AIM OF THE TASK: Reproduce the full TYPO3 core team meeting protocol below, word for word.

==== PASSAGE GIVEN

Protocol of Team Meeting during T3BOARD12

Category: Core, TYPO3

By: Oliver Hader

During T3BOARD12 in Laax/Switzerland there was a spontaneous TYPO3 v4 Core Development Team meeting. Albeit not the whole team could participate, the 13 participants took the chance to discuss several topics and come up with accordant suggestions.

Protocol of the Core Team meeting(s) in Laax 2012

March 1st & 2nd 2012, 5:00pm-6:30pm CET

Attendees

Oliver Hader, Steffen Gebert, Steffen Ritter, Xavier Perseguers, Susanne Moog, Michael Stucki, Helmut Hummel, Georg Ringer, Peter Niederlag (only first meeting), Ingo Renner, Christian Kuhn, Jens Hoffmann (only second meeting)

The protocol is recorded by Helmut Hummel.

(New) Version Scheme

There had been quite some confusion and a long discussion in the internal core list about the proposal by the Steering Committee to change the version number scheme of TYPO3 v4 and the naming of that version and the upcoming Phoenix release. Nobody of the core team disagreed on the second proposal on the list.
That's why Olly asked again if everybody would agree on the fact that at some point there could be a 6.0 Release of TYPO3.

Every attendee agreed.

Steffen Gebert pointed out that having FAL in the next release could justify a 6.0 and we had the chance to do further clean-ups and breaking changes that never had been possible before a new major release.
Stucki pointed out that we need to keep the LTS strategy in mind. In a short discussion we agreed that a LTS version cannot be a X.0 but rather a X.2 or X.3 which means that the 6.2 or 6.3 could be a LTS again if we would start with a 6.0 with the next release.
Peter agreed on the 6.0 topic and in the same time resigned as an active Core Team Member and told us he will be officially inactive from now on, but would love to stay on the internal core list. Everyone thanked Peter and stated to be fine having him on the internal list.
Xavier asked the question what this would mean for the release cycle and it has to be clearly decided and communicated what makes a new major TYPO3 version. We discussed this as a separate topic.

========
==== INFORMATION SHOWN

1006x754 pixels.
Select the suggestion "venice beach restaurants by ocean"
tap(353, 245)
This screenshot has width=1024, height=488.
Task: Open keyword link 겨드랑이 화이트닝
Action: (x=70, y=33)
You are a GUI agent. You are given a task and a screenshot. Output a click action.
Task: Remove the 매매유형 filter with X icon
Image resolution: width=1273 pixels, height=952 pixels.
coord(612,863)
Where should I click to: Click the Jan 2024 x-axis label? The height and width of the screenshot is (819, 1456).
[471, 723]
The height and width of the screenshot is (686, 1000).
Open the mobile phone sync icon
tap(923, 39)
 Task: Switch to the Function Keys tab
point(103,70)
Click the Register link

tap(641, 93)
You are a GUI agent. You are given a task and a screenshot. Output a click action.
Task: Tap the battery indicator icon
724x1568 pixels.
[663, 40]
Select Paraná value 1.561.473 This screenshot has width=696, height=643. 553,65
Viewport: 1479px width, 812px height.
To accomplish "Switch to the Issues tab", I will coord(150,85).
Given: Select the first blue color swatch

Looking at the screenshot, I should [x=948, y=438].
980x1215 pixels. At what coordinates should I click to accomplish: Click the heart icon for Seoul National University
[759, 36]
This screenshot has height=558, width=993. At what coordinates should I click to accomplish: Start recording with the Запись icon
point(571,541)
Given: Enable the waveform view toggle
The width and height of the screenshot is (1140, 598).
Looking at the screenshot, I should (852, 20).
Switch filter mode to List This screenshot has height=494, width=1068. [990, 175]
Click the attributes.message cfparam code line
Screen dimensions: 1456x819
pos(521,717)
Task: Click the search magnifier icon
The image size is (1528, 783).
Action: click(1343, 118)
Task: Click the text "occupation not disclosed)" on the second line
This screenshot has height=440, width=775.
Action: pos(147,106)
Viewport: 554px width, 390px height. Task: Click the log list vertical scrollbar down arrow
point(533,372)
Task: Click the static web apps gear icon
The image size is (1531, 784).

========

TASK ANSWER:
Protocol of Team Meeting during T3BOARD12

Category: Core, TYPO3

By: Oliver Hader

During T3BOARD12 in Laax/Switzerland there was a spontaneous TYPO3 v4 Core Development Team meeting. Albeit not the whole team could participate, the 13 participants took the chance to discuss several topics and come up with accordant suggestions.

Protocol of the Core Team meeting(s) in Laax 2012

March 1st & 2nd 2012, 5:00pm-6:30pm CET

Attendees

Oliver Hader, Steffen Gebert, Steffen Ritter, Xavier Perseguers, Susanne Moog, Michael Stucki, Helmut Hummel, Georg Ringer, Peter Niederlag (only first meeting), Ingo Renner, Christian Kuhn, Jens Hoffmann (only second meeting)

The protocol is recorded by Helmut Hummel.

(New) Version Scheme

There had been quite some confusion and a long discussion in the internal core list about the proposal by the Steering Committee to change the version number scheme of TYPO3 v4 and the naming of that version and the upcoming Phoenix release. Nobody of the core team disagreed on the second proposal on the list.
That's why Olly asked again if everybody would agree on the fact that at some point there could be a 6.0 Release of TYPO3.

Every attendee agreed.

Steffen Gebert pointed out that having FAL in the next release could justify a 6.0 and we had the chance to do further clean-ups and breaking changes that never had been possible before a new major release.
Stucki pointed out that we need to keep the LTS strategy in mind. In a short discussion we agreed that a LTS version cannot be a X.0 but rather a X.2 or X.3 which means that the 6.2 or 6.3 could be a LTS again if we would start with a 6.0 with the next release.
Peter agreed on the 6.0 topic and in the same time resigned as an active Core Team Member and told us he will be officially inactive from now on, but would love to stay on the internal core list. Everyone thanked Peter and stated to be fine having him on the internal list.
Xavier asked the question what this would mean for the release cycle and it has to be clearly decided and communicated what makes a new major TYPO3 version. We discussed this as a separate topic.